-------- Input data --------
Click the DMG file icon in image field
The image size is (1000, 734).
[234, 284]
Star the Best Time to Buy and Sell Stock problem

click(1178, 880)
--------
• [Aim of the task] Copy each line of the data above without altering a single character.

• [Answer section]
Click the DMG file icon in image field
The image size is (1000, 734).
[234, 284]
Star the Best Time to Buy and Sell Stock problem

click(1178, 880)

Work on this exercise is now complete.